Records of locating words and elements
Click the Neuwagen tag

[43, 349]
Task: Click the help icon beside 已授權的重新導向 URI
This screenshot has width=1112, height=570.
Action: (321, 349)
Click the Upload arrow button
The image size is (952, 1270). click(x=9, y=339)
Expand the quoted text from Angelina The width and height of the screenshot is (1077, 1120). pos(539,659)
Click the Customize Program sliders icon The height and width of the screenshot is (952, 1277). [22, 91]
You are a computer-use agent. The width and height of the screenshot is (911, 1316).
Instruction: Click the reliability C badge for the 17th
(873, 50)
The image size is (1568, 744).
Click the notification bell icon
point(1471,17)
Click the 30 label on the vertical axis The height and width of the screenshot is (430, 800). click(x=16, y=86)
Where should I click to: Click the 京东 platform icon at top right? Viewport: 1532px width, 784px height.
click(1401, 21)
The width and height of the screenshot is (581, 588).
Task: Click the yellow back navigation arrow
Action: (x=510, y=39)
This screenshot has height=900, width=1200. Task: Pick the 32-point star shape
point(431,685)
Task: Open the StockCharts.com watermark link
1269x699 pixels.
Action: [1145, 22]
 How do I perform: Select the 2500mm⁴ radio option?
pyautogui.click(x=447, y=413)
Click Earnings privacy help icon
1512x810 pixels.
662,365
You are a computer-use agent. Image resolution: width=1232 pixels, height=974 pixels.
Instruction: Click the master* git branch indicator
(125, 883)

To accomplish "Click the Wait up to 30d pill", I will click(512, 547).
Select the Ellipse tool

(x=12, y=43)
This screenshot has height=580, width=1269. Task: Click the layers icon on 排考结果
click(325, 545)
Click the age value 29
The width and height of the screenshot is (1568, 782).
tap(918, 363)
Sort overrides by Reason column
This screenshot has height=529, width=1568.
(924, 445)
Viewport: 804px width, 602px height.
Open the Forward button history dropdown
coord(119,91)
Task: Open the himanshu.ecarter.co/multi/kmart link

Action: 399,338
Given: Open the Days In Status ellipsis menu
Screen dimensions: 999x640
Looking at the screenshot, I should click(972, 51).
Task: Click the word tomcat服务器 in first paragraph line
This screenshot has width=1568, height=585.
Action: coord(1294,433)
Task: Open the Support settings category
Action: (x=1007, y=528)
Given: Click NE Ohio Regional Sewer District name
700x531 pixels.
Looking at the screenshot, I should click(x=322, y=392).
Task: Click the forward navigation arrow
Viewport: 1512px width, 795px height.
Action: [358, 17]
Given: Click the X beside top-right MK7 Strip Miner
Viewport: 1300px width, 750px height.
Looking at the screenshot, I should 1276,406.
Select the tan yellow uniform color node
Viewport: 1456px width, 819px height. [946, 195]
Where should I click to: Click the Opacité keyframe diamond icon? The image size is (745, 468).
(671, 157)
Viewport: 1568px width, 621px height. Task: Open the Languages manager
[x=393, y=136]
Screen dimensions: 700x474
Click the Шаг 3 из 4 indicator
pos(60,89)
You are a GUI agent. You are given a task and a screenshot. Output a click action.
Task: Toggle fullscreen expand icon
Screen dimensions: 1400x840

* What you are asked to do *
Quote the lines of the listing above, starting with the line that contains "Click the Customize" and continuing through the line that contains "Action: 399,338", both included.

* Complete output *
Click the Customize Program sliders icon The height and width of the screenshot is (952, 1277). [22, 91]
You are a computer-use agent. The width and height of the screenshot is (911, 1316).
Instruction: Click the reliability C badge for the 17th
(873, 50)
The image size is (1568, 744).
Click the notification bell icon
point(1471,17)
Click the 30 label on the vertical axis The height and width of the screenshot is (430, 800). click(x=16, y=86)
Where should I click to: Click the 京东 platform icon at top right? Viewport: 1532px width, 784px height.
click(1401, 21)
The width and height of the screenshot is (581, 588).
Task: Click the yellow back navigation arrow
Action: (x=510, y=39)
This screenshot has height=900, width=1200. Task: Pick the 32-point star shape
point(431,685)
Task: Open the StockCharts.com watermark link
1269x699 pixels.
Action: [1145, 22]
 How do I perform: Select the 2500mm⁴ radio option?
pyautogui.click(x=447, y=413)
Click Earnings privacy help icon
1512x810 pixels.
662,365
You are a computer-use agent. Image resolution: width=1232 pixels, height=974 pixels.
Instruction: Click the master* git branch indicator
(125, 883)

To accomplish "Click the Wait up to 30d pill", I will click(512, 547).
Select the Ellipse tool

(x=12, y=43)
This screenshot has height=580, width=1269. Task: Click the layers icon on 排考结果
click(325, 545)
Click the age value 29
The width and height of the screenshot is (1568, 782).
tap(918, 363)
Sort overrides by Reason column
This screenshot has height=529, width=1568.
(924, 445)
Viewport: 804px width, 602px height.
Open the Forward button history dropdown
coord(119,91)
Task: Open the himanshu.ecarter.co/multi/kmart link

Action: 399,338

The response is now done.